The FAFSA (Free Application for Federal Student Aid) is akin to a golden ticket. It’s what the federal government and schools use to decide how much to give or loan to a college-bound student. You should fill it out-—even if you think that you won’t qualify for any money.
RELATED: Millions Miss Out on College Aid
“I often hear from families who apply for financial aid the first year that their eldest child goes to college. They don’t get anything other than low-cost loans, so the second year, they may say, ‘Why bother?’ ” says Mark Kantrowitz, senior vice president of edvisors.com and the author of “Filing the FAFSA.” “But the financial aid formulas are very complicated, so there are very subtle things that can change from one year to the next that can have an impact on aid eligibility.”
Maybe your second child is heading to college while your first kid is still in school or maybe your income changed. Or it’s possible that the colleges your second child is applying to are more expensive. All of these things could mean that your younger child receives more grant and scholarship money.
Bottom line: Fill it out every year that you have a child attending college. (Here’s more on how to fill out the FAFSA.) You have nothing to lose and potentially a lot to gain.
2. The earlier you send in your FAFSA, the better.

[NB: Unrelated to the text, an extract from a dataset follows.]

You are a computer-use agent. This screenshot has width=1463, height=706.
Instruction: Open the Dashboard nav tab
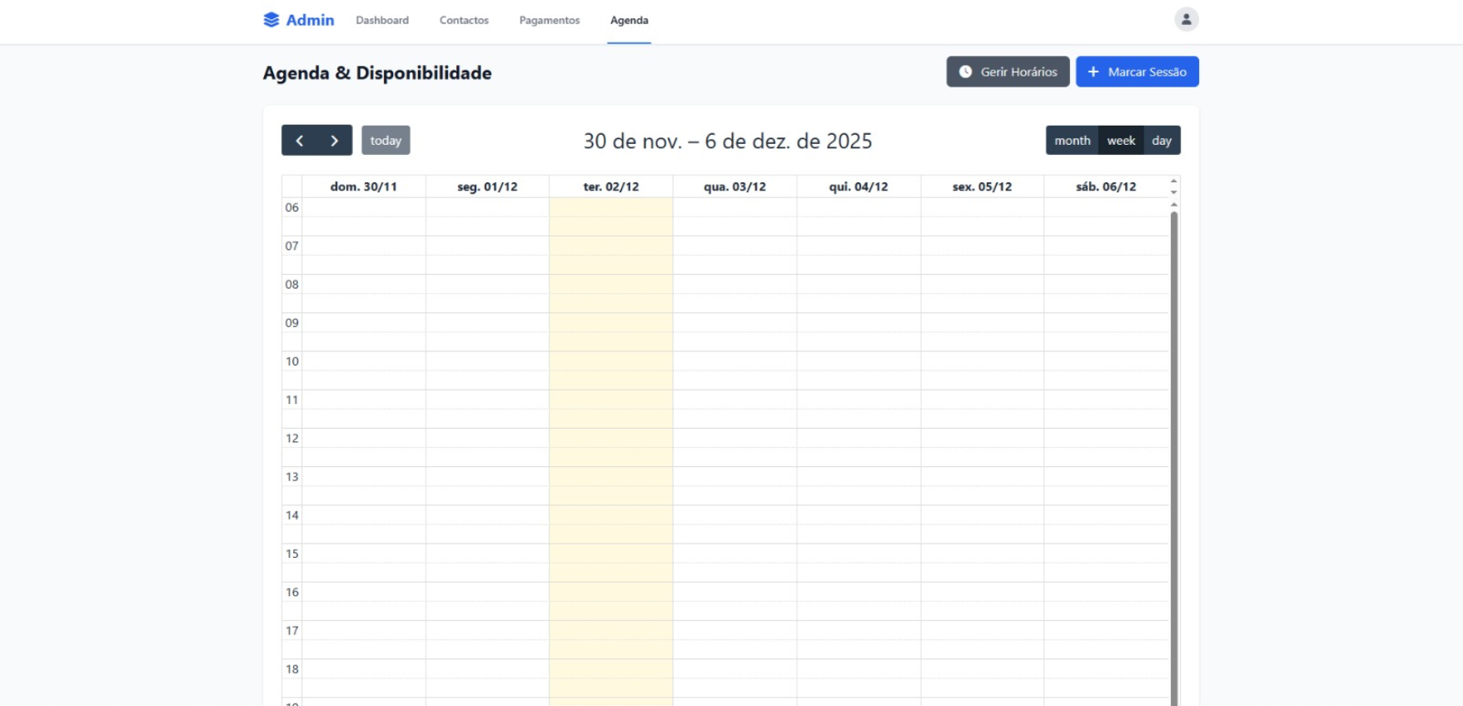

The form usually comes out on the 2nd or 3rd of January each year, and that’s precisely when you should consider filling it out, so you can potentially get to the front of the line for nabbing a piece of the financial aid pie.
Why, you ask?
It’s simple: There’s generally more money to give away at the start of the financial aid application season. “So you need to be organized,” says Damian Rothermel, a CFP® who specializes in college funding. “If you’re not in the front of the line, you typically have to be a better prospective student to get the same amount of money.”